Is there any reason why every certain number of blocks, that everyone's balance could not just be calculated and written as a huge new "genesis block" heap that simply equates Bitcoin addresses with their balances, and then all the detail from all prior blocks could be truncated?
Yes, there is a reason that is not done in the standard clients, and running balance sheets have been proposed, but it's not neccessary in order to keep the local blockchain footprint down. The blockchain can be 'pruned' of old transaction records that have been already referenced (spent) in "lightweight" clients such as cell phones, or even full clients once set up. There will likely always be a complete copy of the blockchain available somewhere on the Internet, but only 'paranoid' clients need the entire thing and then only upon initial startup. Once they have verified the entire blockchain, even the most paranoid client can prune years of records off the chain and need only keep the 80 byte long headers.

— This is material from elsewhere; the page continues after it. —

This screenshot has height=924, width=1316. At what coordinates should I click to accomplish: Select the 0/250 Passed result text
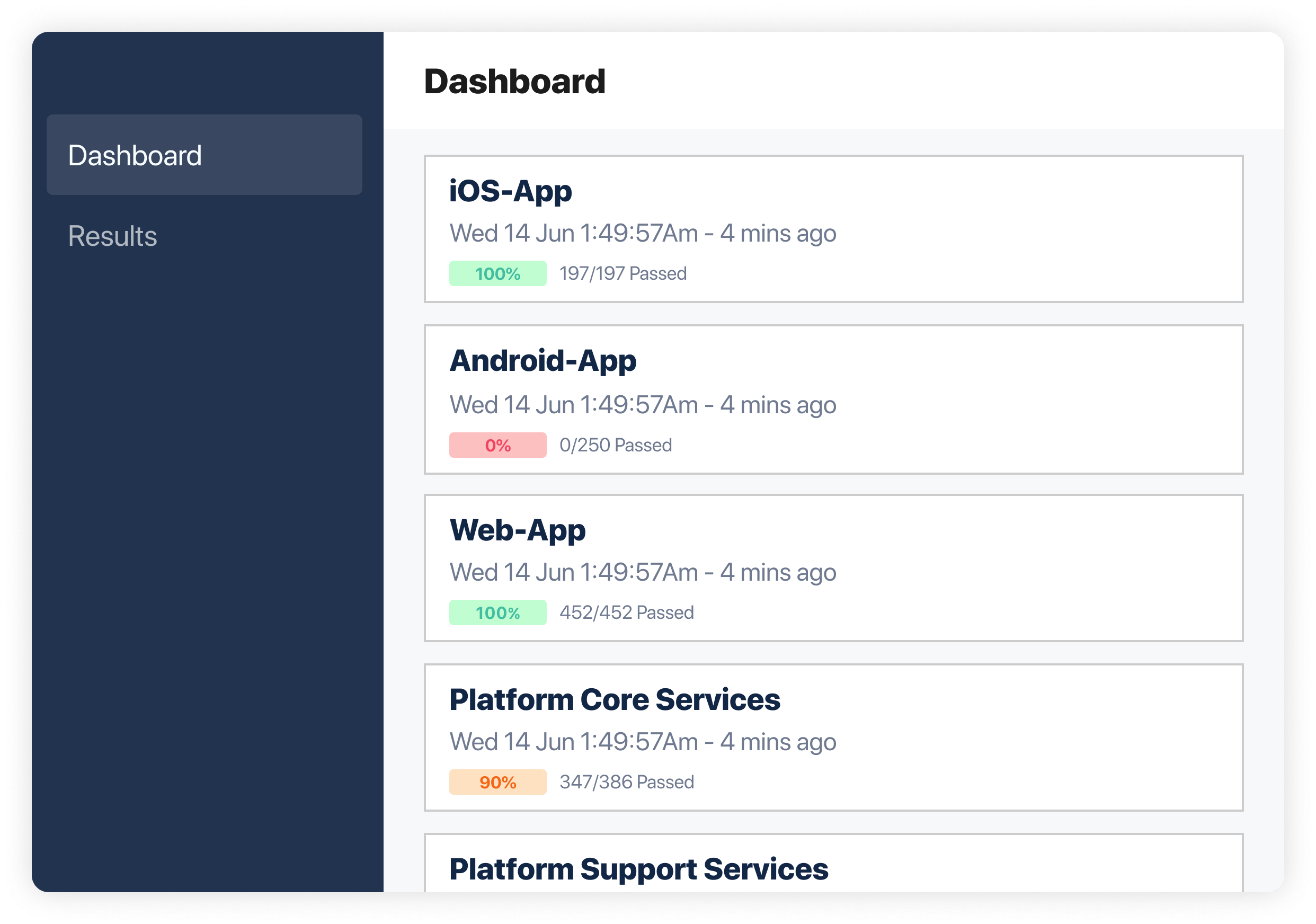(x=616, y=445)
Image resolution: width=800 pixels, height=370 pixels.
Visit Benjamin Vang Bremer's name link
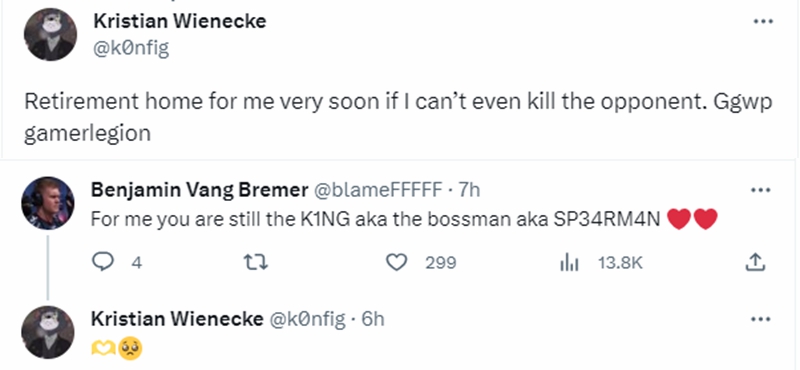(199, 190)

The way I understand it, you need the whole block chain not just to be a generator, but to independently verify the validity of your bitcoins cryptographically, and that can be tedious if a cell phone in 2030 must trace each cent through countless micropayments back to the originating block.

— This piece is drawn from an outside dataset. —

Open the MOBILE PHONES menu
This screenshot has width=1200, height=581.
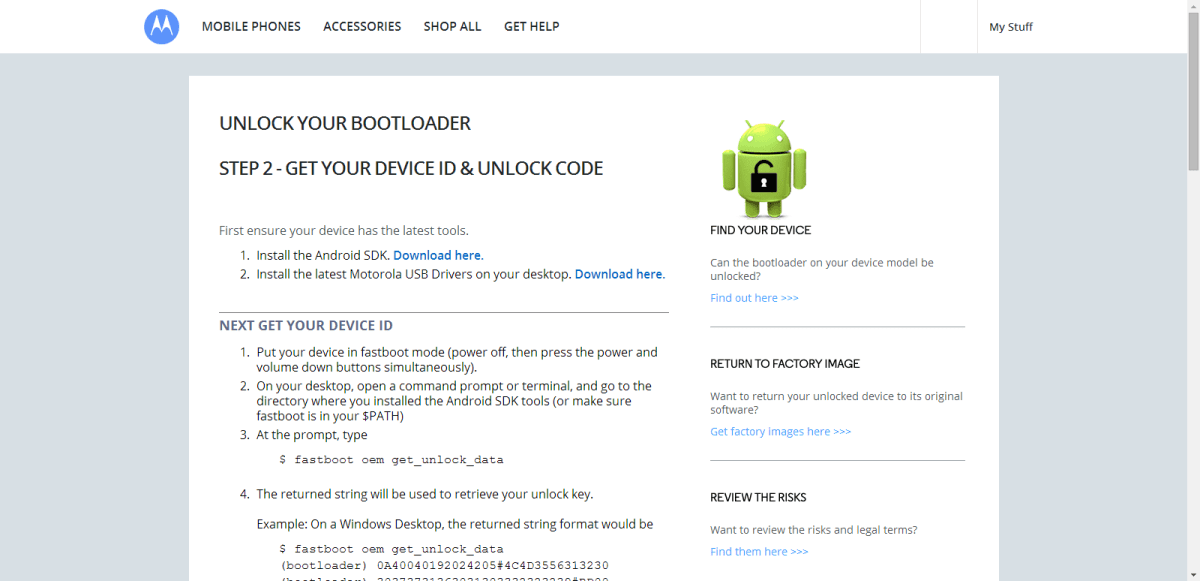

You understand it incorrectly. Don't take this personally, as it's a very complicated system, and takes a while for even the geekiest among us to wrap their heads around. I was here for weeks before I really understood it.

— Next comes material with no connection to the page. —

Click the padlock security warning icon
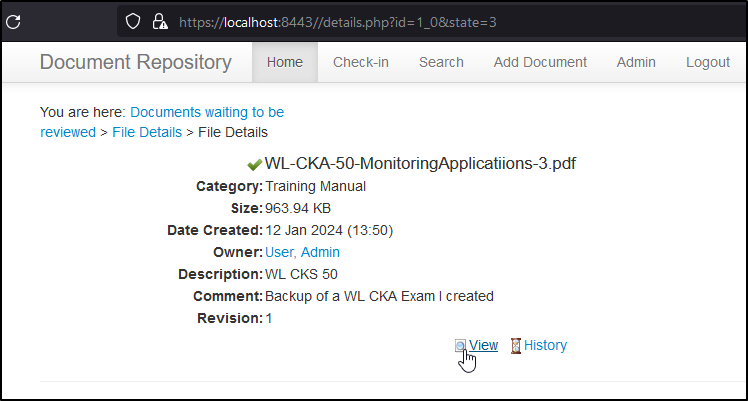The image size is (748, 401). click(160, 21)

And a 'lightweight' client can verify transactions independently without the full chain, but it's more than possible to verify transactions without a local copy of the chain at all if your client is connected to the Internet at the time. There is a number of ways that this can be done, but the current Android client functions as a frontend to a remote bitcoind running on a server. This bitcoind server is functioning as a "trusted node", in this case because both the server and client are owned by the same user; but it is reasonable that "trusted nodes" will be a common thing in a Bitcoin future, functioning as a type of bank and/or credit card company as a service. The trusted nodes keep the blockchain, and verify all user transactions.
Example, after a million blocks, block 1000001 could be a block that replaces all blocks 2 thru 1000000, so one may only need a block chain of 1 -> 1000001 -> 1000002 etc... until two million: 1 -> 1000001 -> 2000001 -> 2000002 etc...
Feel free to write such a client. If there are technical issues with such a shortcut, I'm sure that you will figure it out.
Not only would this save space for people not wanting to dedicate an ever-increasing amount of resources at a difficult-to-sustain rate, but it would also reduce the computational resources needed to validate balances, which would probably grow in an O(n^2) manner relative to the block chain itself.
The resources of verification do not grow exponentially, or even linerily, with the size of the blockchain.
If this is not sensible or beneficial due to my misunderstanding of the way it works, I'd welcome being corrected.
It might be both, but it's not immediately neccessary to be able to compact the blockchain for any reason; and provisions exist in the protocol to be able to prune the blockchain to significant degrees. This system is still young, and alternative clients will start to pop up with other ways of doing things when the time is right.